### Given instruction
Extract every line of the material below verbatim, leaving nothing out and changing nothing.

### Exercise inputs
┌──
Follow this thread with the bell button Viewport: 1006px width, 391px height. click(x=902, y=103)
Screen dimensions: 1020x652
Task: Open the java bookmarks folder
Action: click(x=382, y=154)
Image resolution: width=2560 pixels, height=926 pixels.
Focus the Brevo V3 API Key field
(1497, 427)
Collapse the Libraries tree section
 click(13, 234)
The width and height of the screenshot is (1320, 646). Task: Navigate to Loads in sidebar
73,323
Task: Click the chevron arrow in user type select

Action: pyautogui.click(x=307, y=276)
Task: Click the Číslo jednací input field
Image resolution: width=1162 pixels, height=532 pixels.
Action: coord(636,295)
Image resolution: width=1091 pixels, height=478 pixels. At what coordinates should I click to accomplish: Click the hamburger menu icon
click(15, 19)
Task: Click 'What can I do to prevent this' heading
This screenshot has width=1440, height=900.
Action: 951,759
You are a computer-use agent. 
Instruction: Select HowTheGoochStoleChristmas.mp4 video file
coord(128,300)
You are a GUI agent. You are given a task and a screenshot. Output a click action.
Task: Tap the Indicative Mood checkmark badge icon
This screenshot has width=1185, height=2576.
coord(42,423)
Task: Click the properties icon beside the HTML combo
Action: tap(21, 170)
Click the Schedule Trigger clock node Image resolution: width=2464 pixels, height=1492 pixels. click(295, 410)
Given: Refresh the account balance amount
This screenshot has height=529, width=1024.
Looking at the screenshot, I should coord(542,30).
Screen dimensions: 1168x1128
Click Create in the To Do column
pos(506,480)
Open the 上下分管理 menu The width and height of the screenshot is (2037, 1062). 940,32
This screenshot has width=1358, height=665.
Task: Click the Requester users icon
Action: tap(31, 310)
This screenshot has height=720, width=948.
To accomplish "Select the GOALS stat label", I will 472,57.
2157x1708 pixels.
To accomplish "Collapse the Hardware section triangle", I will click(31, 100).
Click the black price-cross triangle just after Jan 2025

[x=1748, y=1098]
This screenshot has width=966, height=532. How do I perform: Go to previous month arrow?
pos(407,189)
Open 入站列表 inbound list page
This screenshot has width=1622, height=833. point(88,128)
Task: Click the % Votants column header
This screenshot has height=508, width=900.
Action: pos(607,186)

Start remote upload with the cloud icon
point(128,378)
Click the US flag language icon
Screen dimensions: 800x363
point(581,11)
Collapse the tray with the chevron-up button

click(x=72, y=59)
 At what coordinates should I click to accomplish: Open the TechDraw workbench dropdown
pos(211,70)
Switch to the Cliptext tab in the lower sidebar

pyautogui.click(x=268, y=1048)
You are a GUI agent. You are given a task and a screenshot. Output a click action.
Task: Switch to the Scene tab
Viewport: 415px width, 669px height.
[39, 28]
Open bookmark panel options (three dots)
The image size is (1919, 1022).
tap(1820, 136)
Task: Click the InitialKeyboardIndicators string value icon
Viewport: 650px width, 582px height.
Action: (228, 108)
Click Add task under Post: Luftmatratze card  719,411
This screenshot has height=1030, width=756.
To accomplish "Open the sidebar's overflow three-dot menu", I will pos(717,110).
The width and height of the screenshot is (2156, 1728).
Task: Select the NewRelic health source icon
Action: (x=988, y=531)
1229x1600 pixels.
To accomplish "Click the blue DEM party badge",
└──
### In response
Follow this thread with the bell button Viewport: 1006px width, 391px height. click(x=902, y=103)
Screen dimensions: 1020x652
Task: Open the java bookmarks folder
Action: click(x=382, y=154)
Image resolution: width=2560 pixels, height=926 pixels.
Focus the Brevo V3 API Key field
(1497, 427)
Collapse the Libraries tree section
 click(13, 234)
The width and height of the screenshot is (1320, 646). Task: Navigate to Loads in sidebar
73,323
Task: Click the chevron arrow in user type select

Action: pyautogui.click(x=307, y=276)
Task: Click the Číslo jednací input field
Image resolution: width=1162 pixels, height=532 pixels.
Action: coord(636,295)
Image resolution: width=1091 pixels, height=478 pixels. At what coordinates should I click to accomplish: Click the hamburger menu icon
click(15, 19)
Task: Click 'What can I do to prevent this' heading
This screenshot has width=1440, height=900.
Action: 951,759
You are a computer-use agent. 
Instruction: Select HowTheGoochStoleChristmas.mp4 video file
coord(128,300)
You are a GUI agent. You are given a task and a screenshot. Output a click action.
Task: Tap the Indicative Mood checkmark badge icon
This screenshot has width=1185, height=2576.
coord(42,423)
Task: Click the properties icon beside the HTML combo
Action: tap(21, 170)
Click the Schedule Trigger clock node Image resolution: width=2464 pixels, height=1492 pixels. click(295, 410)
Given: Refresh the account balance amount
This screenshot has height=529, width=1024.
Looking at the screenshot, I should coord(542,30).
Screen dimensions: 1168x1128
Click Create in the To Do column
pos(506,480)
Open the 上下分管理 menu The width and height of the screenshot is (2037, 1062). 940,32
This screenshot has width=1358, height=665.
Task: Click the Requester users icon
Action: tap(31, 310)
This screenshot has height=720, width=948.
To accomplish "Select the GOALS stat label", I will 472,57.
2157x1708 pixels.
To accomplish "Collapse the Hardware section triangle", I will click(31, 100).
Click the black price-cross triangle just after Jan 2025

[x=1748, y=1098]
This screenshot has width=966, height=532. How do I perform: Go to previous month arrow?
pos(407,189)
Open 入站列表 inbound list page
This screenshot has width=1622, height=833. point(88,128)
Task: Click the % Votants column header
This screenshot has height=508, width=900.
Action: pos(607,186)

Start remote upload with the cloud icon
point(128,378)
Click the US flag language icon
Screen dimensions: 800x363
point(581,11)
Collapse the tray with the chevron-up button

click(x=72, y=59)
 At what coordinates should I click to accomplish: Open the TechDraw workbench dropdown
pos(211,70)
Switch to the Cliptext tab in the lower sidebar

pyautogui.click(x=268, y=1048)
You are a GUI agent. You are given a task and a screenshot. Output a click action.
Task: Switch to the Scene tab
Viewport: 415px width, 669px height.
[39, 28]
Open bookmark panel options (three dots)
The image size is (1919, 1022).
tap(1820, 136)
Task: Click the InitialKeyboardIndicators string value icon
Viewport: 650px width, 582px height.
Action: (228, 108)
Click Add task under Post: Luftmatratze card  719,411
This screenshot has height=1030, width=756.
To accomplish "Open the sidebar's overflow three-dot menu", I will pos(717,110).
The width and height of the screenshot is (2156, 1728).
Task: Select the NewRelic health source icon
Action: (x=988, y=531)
1229x1600 pixels.
To accomplish "Click the blue DEM party badge",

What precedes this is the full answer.